Lo cierto es que para muchas películas los festivales constituyen el propio horizonte de su existencia. Algunas son buenas y otras malas, pero en todo caso es el festival el engranaje fundamental que permite que se produzcan. Además, cualquiera que se ha dedicado a pasarse una semana viendo dos o tres cosas por día, encerrado en una sala oscura hasta que le salen manchas en los ojos, sabe que los festivales de cine proveen una experiencia única y atractiva en determinados momentos de la vida. En ese sentido, no creo que estemos en condiciones de crear una alternativa para reemplazarlos. Si desapareciesen probablemente dejaríamos de ver cine.
◆ ◆ ◆ ◆ ◆ ◆ ◆
> _Objetivo a_: Por favor, reescribe los registros empezando desde el primero y terminando en la línea que contiene "Viewport: 600px width, 600px height. 483,204", con ambos extremos incluidos. Sustituye "checkmark circle" por "check icon" y deja todo lo demás sin cambios.

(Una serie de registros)
◆ ◆ ◆ ◆ ◆ ◆ ◆
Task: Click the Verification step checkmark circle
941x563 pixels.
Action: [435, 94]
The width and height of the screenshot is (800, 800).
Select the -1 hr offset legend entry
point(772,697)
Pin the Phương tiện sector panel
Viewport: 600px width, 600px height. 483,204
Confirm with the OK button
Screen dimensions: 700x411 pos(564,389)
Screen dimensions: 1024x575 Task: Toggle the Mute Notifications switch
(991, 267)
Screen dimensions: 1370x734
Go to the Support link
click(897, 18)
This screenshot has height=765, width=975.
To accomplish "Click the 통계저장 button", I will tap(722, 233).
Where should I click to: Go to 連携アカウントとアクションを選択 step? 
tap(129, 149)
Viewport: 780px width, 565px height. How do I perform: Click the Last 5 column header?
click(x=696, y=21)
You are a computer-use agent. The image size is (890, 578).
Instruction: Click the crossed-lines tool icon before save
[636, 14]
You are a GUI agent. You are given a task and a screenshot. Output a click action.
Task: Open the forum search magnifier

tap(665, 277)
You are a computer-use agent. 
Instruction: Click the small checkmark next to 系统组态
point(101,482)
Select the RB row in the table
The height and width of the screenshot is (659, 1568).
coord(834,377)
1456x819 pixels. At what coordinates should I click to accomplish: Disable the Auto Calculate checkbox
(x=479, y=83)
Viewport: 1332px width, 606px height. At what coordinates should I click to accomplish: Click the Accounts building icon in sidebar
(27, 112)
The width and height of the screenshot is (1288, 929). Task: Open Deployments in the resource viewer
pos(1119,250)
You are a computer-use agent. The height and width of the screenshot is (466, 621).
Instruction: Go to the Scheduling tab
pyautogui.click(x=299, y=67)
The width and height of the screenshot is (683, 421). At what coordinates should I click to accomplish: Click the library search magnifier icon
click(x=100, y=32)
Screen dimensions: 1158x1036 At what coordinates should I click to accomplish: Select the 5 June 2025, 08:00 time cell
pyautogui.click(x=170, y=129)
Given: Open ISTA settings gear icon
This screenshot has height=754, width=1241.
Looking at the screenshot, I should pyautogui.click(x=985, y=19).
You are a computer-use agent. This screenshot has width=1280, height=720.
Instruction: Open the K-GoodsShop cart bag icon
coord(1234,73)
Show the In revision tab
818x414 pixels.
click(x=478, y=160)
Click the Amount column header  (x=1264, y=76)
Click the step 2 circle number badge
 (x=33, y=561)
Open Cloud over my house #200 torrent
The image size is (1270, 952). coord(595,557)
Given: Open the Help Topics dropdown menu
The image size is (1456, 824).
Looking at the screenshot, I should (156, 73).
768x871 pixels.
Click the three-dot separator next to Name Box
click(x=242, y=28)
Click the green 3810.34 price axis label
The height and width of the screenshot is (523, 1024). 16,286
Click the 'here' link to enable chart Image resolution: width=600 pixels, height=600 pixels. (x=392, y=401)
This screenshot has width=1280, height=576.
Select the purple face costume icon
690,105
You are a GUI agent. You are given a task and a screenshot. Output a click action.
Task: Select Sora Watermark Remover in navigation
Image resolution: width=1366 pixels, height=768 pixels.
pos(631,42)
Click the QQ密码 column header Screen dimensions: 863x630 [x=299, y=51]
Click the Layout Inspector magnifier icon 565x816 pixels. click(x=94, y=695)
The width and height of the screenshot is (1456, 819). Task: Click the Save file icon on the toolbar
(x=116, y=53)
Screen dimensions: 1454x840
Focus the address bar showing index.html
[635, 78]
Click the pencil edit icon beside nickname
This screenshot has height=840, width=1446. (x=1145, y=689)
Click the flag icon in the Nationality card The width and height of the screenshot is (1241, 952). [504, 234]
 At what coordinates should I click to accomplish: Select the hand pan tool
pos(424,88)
◆ ◆ ◆ ◆ ◆ ◆ ◆
> _Objetivo b_:
Responde estas preguntas según el texto sobre los festivales de cine:
(i) ¿Qué constituyen los festivales para muchas películas?
(ii) ¿Cuántas cosas por día dice el texto que se ven durante esa semana de festival?
(iii) ¿Qué ocurriría probablemente si los festivales desapareciesen?

> _Respuesta a_:
Task: Click the Verification step check icon
941x563 pixels.
Action: [435, 94]
The width and height of the screenshot is (800, 800).
Select the -1 hr offset legend entry
point(772,697)
Pin the Phương tiện sector panel
Viewport: 600px width, 600px height. 483,204

> _Respuesta b_:
(i) El propio horizonte de su existencia.
(ii) Dos o tres.
(iii) Probablemente dejaríamos de ver cine.